Welcome to FAIRSCAPE
FAIRSCAPE is a computational framework written in Python that implements the FAIR data principles on components such as datasets, software, computations, runtime parameters, environment and personnel involved in a computational analysis. It generates fully FAIR evidence of correctness of the analysis by recording formal representations of the components and their interactions in the form of a graph called Evidence Graph. For every computational result, FAIRSCAPE creates a machine interpretable Evidence Graph whose nodes and edges may contain persistent identifiers with metadata resolvable to the underling components.

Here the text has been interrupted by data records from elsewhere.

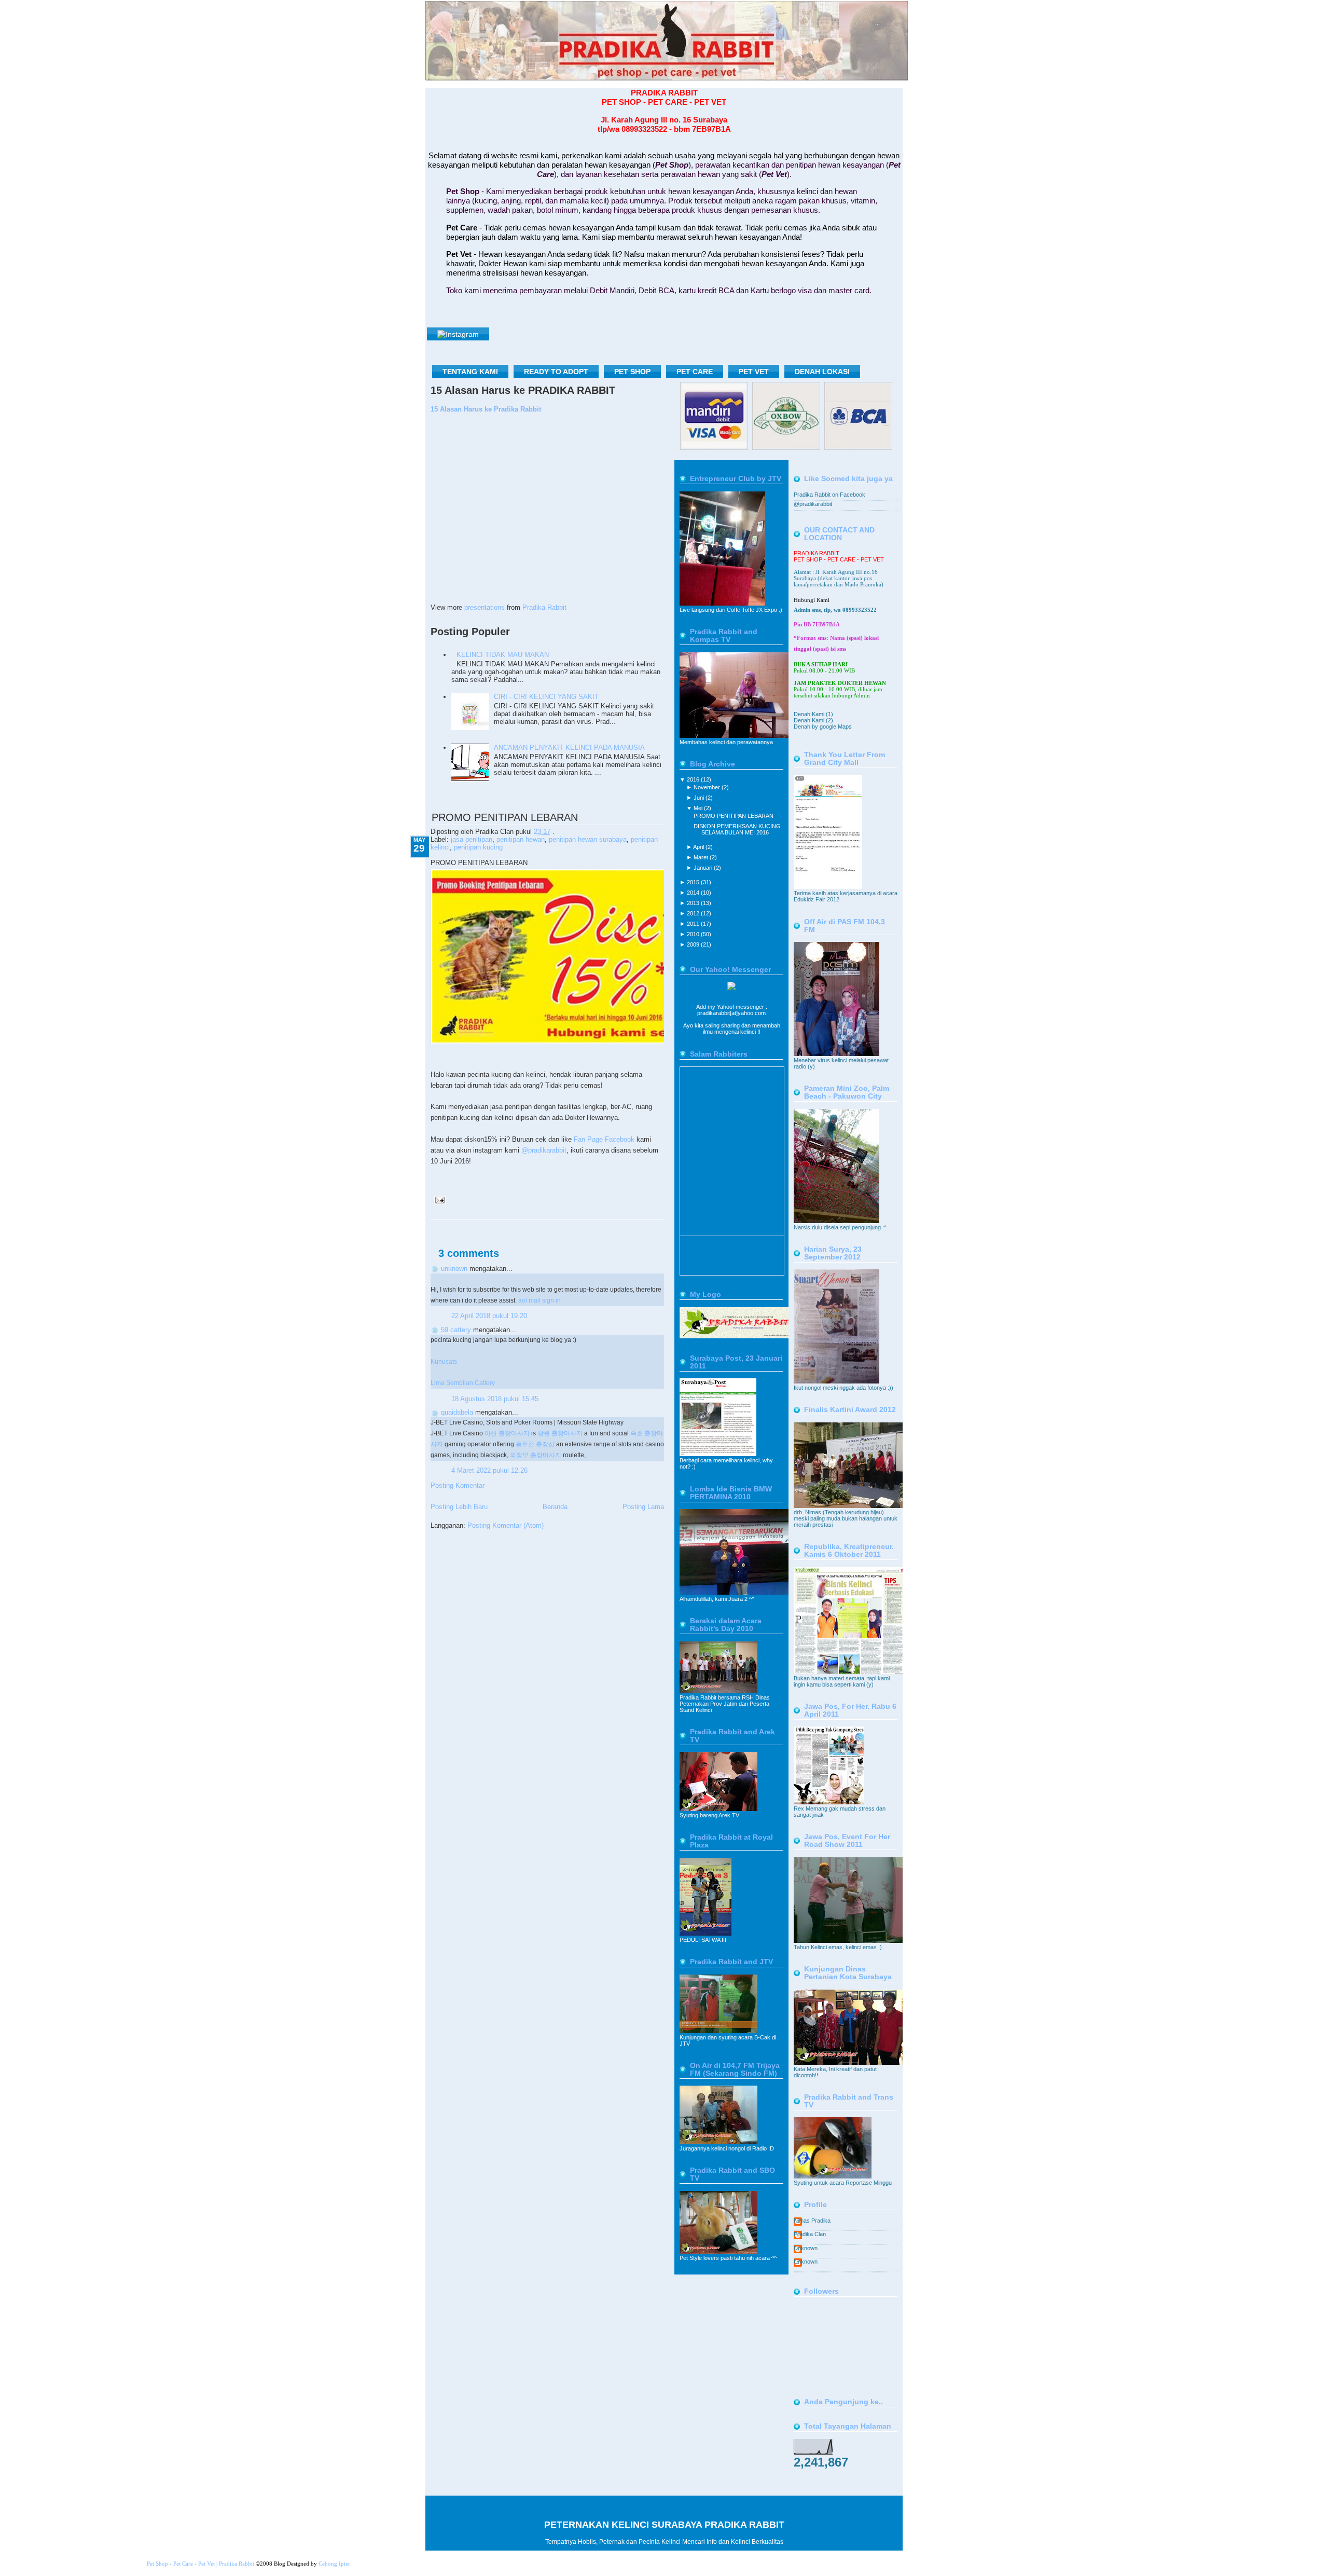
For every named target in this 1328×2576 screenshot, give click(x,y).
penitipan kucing (478, 847)
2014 (694, 892)
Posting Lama (643, 1507)
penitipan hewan (520, 839)
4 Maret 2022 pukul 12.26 (489, 1470)
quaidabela (457, 1412)
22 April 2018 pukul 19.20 (489, 1316)
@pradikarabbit (543, 1150)
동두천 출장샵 (535, 1444)
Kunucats (444, 1361)
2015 (694, 882)
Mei (699, 808)
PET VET (754, 371)
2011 (694, 924)
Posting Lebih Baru (459, 1507)
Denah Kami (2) (813, 720)
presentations (484, 607)
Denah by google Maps (823, 726)
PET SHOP (632, 371)
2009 (694, 944)
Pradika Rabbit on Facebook (829, 494)
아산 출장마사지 (507, 1433)
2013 (694, 903)
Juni (700, 797)
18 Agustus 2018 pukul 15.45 (494, 1399)
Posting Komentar (458, 1485)
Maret (702, 857)
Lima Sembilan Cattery (463, 1382)
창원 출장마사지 (560, 1433)
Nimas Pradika (812, 2220)
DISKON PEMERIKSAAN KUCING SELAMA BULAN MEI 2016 (737, 829)
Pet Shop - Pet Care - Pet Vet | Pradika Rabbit (200, 2563)
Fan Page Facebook (604, 1139)
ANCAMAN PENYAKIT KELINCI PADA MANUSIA (569, 747)
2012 (694, 913)
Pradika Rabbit (544, 607)
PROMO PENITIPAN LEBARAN (505, 817)
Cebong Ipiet (334, 2563)
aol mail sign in (539, 1300)
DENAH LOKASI (822, 371)
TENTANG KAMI (470, 371)
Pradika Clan (810, 2234)
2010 (694, 934)
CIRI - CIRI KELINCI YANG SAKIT (546, 697)
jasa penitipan (471, 839)
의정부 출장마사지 (535, 1454)
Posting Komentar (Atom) (505, 1525)
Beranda (555, 1507)
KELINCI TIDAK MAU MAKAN (503, 655)
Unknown (454, 1268)
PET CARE (694, 371)
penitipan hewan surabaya (588, 839)
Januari (704, 868)
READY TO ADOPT (556, 371)
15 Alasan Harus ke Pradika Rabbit (486, 409)
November (708, 787)
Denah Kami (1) (813, 714)
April (699, 847)
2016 (694, 779)
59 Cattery (456, 1330)
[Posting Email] (438, 1199)
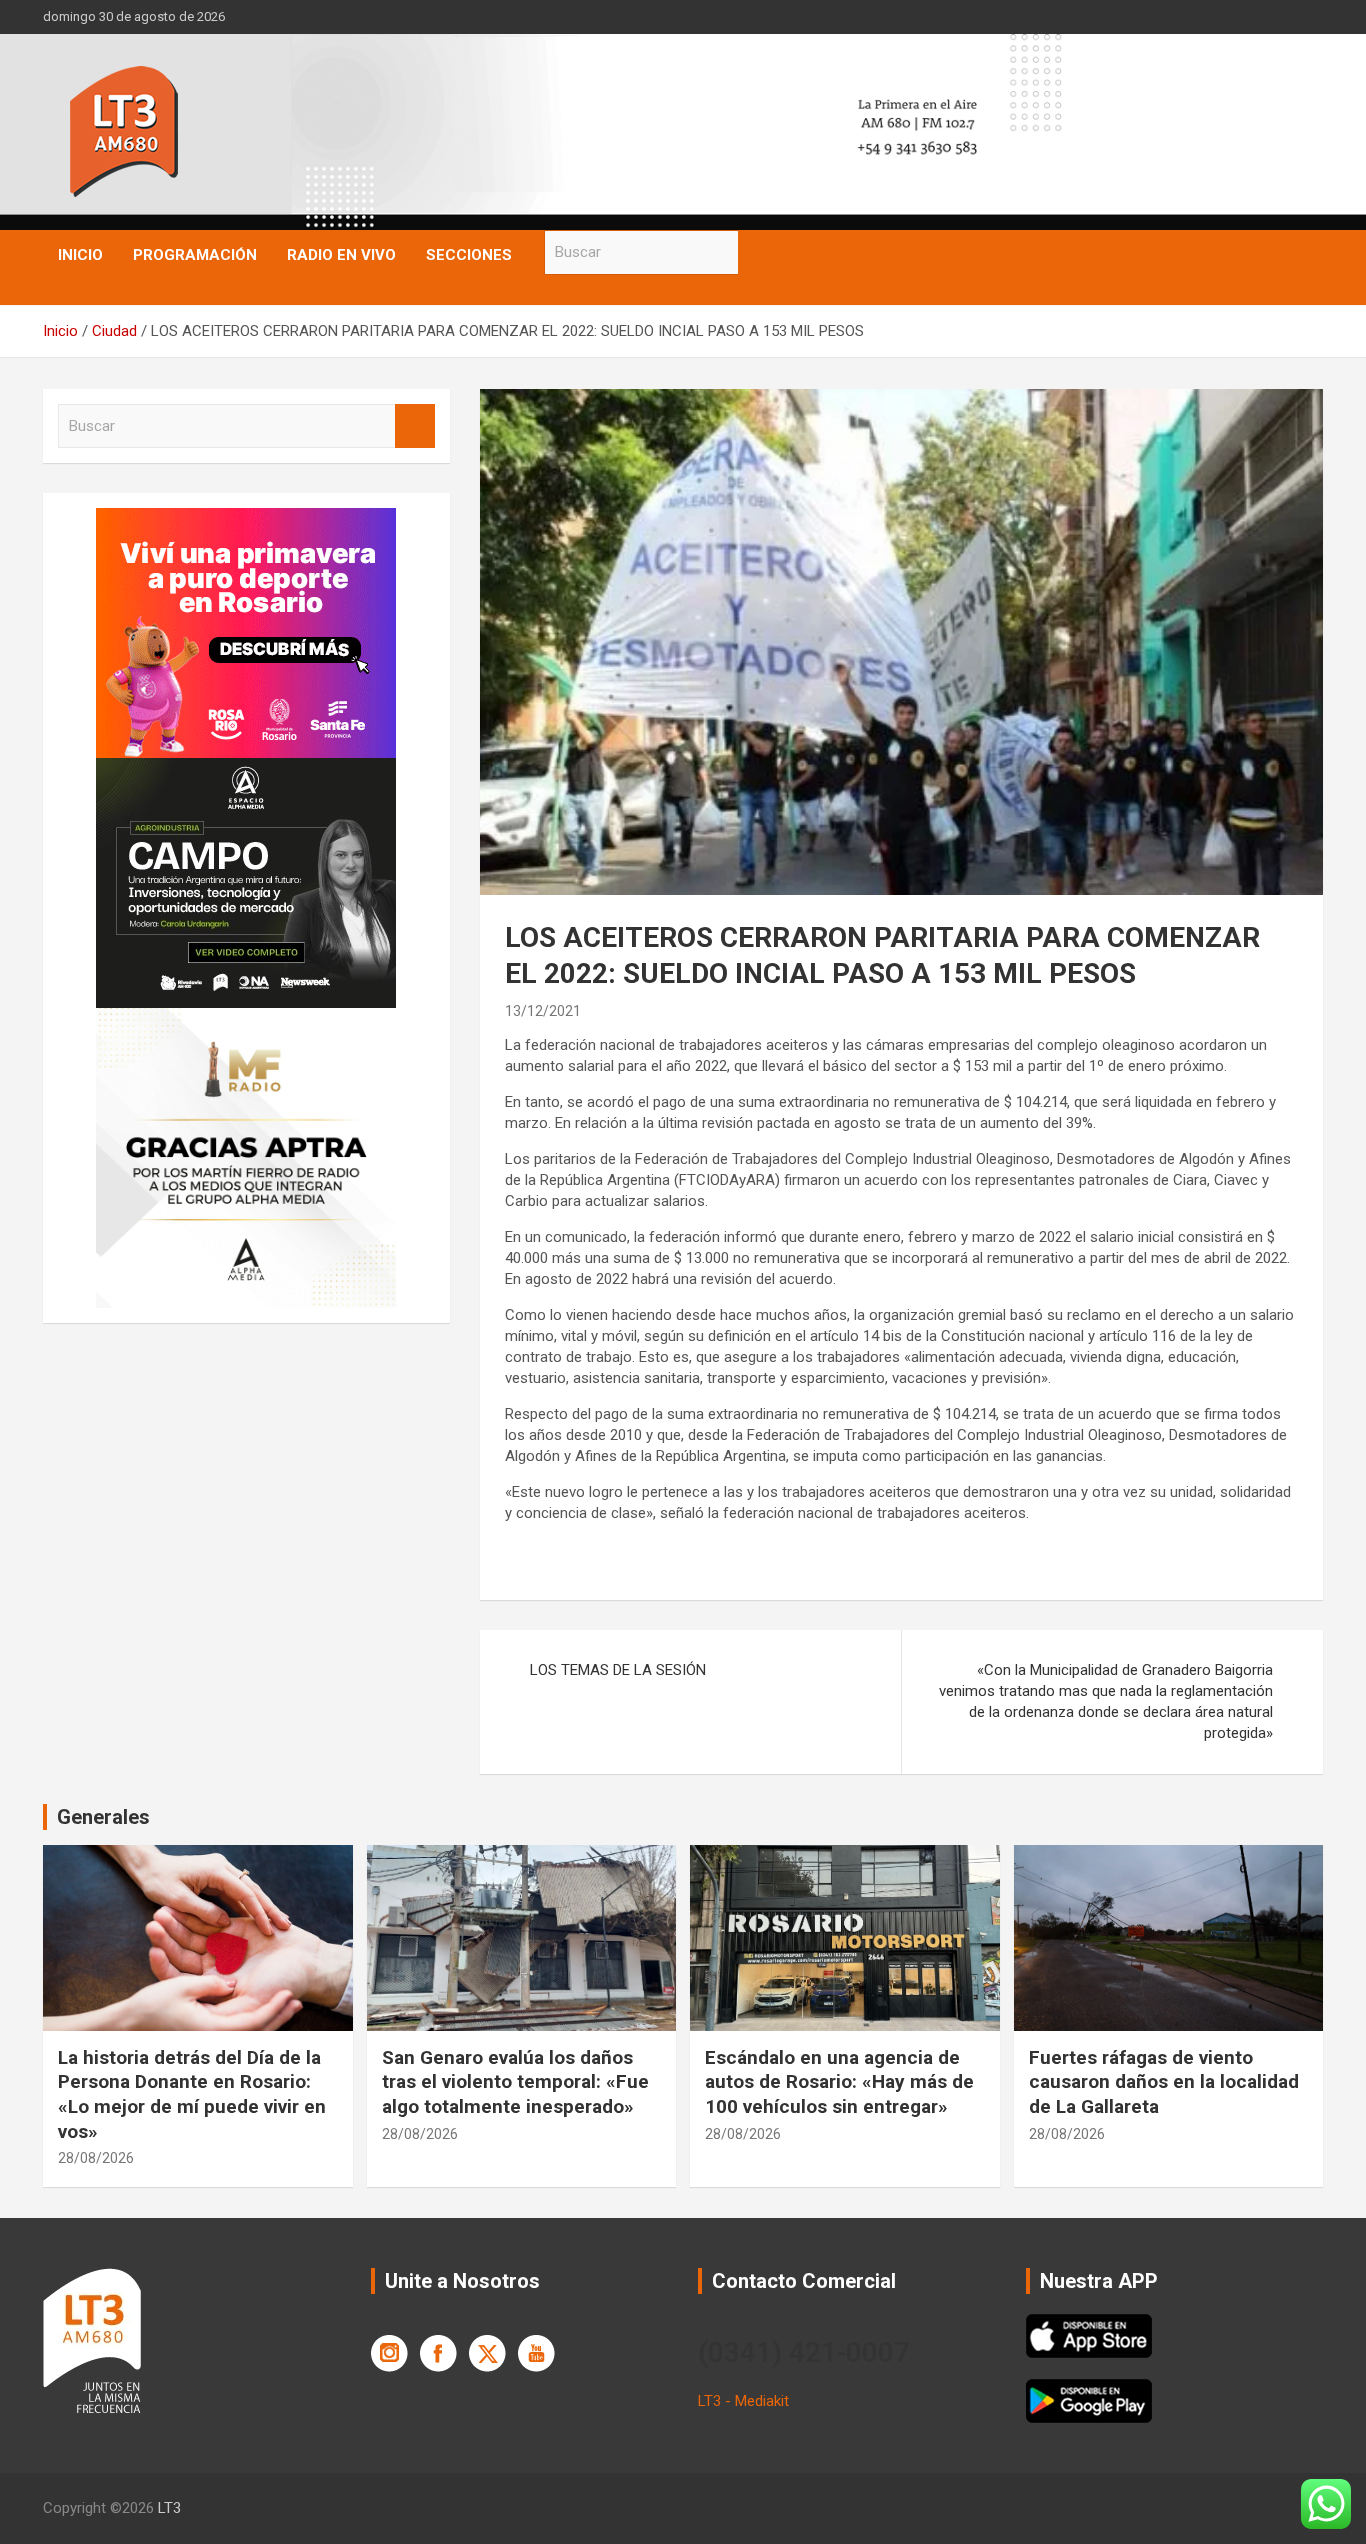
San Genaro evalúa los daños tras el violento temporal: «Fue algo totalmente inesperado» (515, 2082)
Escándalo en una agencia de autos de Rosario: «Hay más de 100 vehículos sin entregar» (839, 2082)
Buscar (758, 252)
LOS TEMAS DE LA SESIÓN (618, 1670)
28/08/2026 (96, 2158)
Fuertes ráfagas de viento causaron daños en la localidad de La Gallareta (1164, 2082)
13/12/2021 (543, 1011)
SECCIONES (469, 255)
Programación (195, 255)
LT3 (169, 2508)
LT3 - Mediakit (743, 2401)
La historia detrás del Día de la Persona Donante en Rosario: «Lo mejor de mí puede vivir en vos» (192, 2094)
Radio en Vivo (341, 255)
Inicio (80, 255)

FAIRSCAPE provides a command line client tool and a graphical user interface (GUI) to package and validate the components with metadata, a schema generation and validation component for the datasets, a REST API to perform various operations on the server-side, and a front-end web server to visualize the posted metadata. Together, these tools enable users to interact with FAIRSCAPE in the way that best suits their workflow.
Key Components
FAIRSCAPE Server
The FAIRSCAPE server is responsible for metadata management, implemented in Python using FastAPI. Handles package storage, metadata extraction, provenance tracking, and provides a REST API interface.
Command Line Client (CLI)
A pip-installable validation and packaging utility for creating and managing RO-Crates with descriptive metadata using schema.org vocabulary. Supports both direct packaging and URI referencing of data.
Graphical User Interface (GUI)
A user-friendly electron and React-based interface that provides visual forms for RO-Crate creation, step-by-step workflow guidance, package validation, and direct upload capabilities.
Web Client
A React-based web interface for browsing, managing, and sharing RO-Crates uploaded to FAIRSCAPE. Features package visualization, metadata management, and provenance graph display.
Use Cases
FAIRSCAPE was initially created to support fully-provenanced complex computations in predictive analytics for clinical research. The current version supports the NIH Bridge2AI program’s Functional Genomics Grand Challenge, as well as ongoing clinical work in predictive analytics. We believe it is a useful tool for developing pre-model explainability in AI applications, and plan to extend it further in this direction.
Funding
FAIRSCAPE was developed with funding from the U.S. National Institutes of Health awards OT2OD032742, OT2OD032701, 5R01HD072071-10; and from the University of Virginia’s Frederick Thomas Fund.